Pointing data for screenshots
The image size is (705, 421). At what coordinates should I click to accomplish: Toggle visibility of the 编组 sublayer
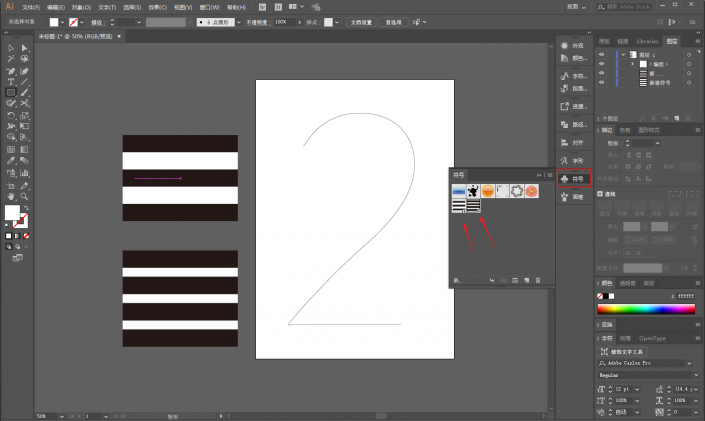coord(602,64)
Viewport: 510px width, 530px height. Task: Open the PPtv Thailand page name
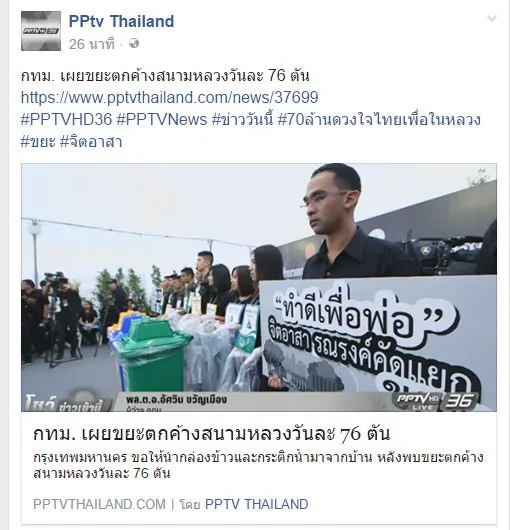(x=121, y=21)
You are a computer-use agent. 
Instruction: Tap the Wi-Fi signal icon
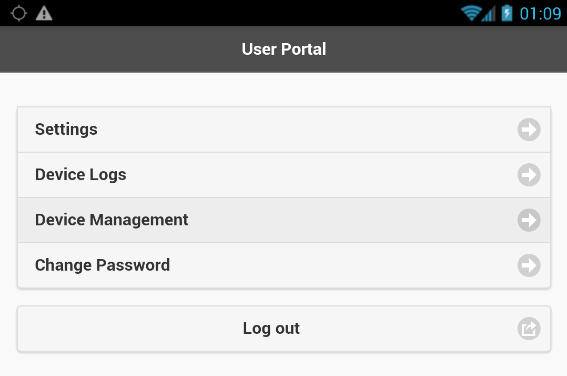pyautogui.click(x=472, y=13)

GIVEN REQUEST: Rewrite the material above with "Wi-Fi signal icon" renamed to "wireless signal indicator" and nothing else changed, leaving out the pictures.

TASK ANSWER:
The image size is (705, 421). At what coordinates should I click to accomplish: Toggle visibility of the 编组 sublayer
coord(602,64)
Viewport: 510px width, 530px height. Task: Open the PPtv Thailand page name
(x=121, y=21)
You are a computer-use agent. 
Instruction: Tap the wireless signal indicator
pyautogui.click(x=472, y=13)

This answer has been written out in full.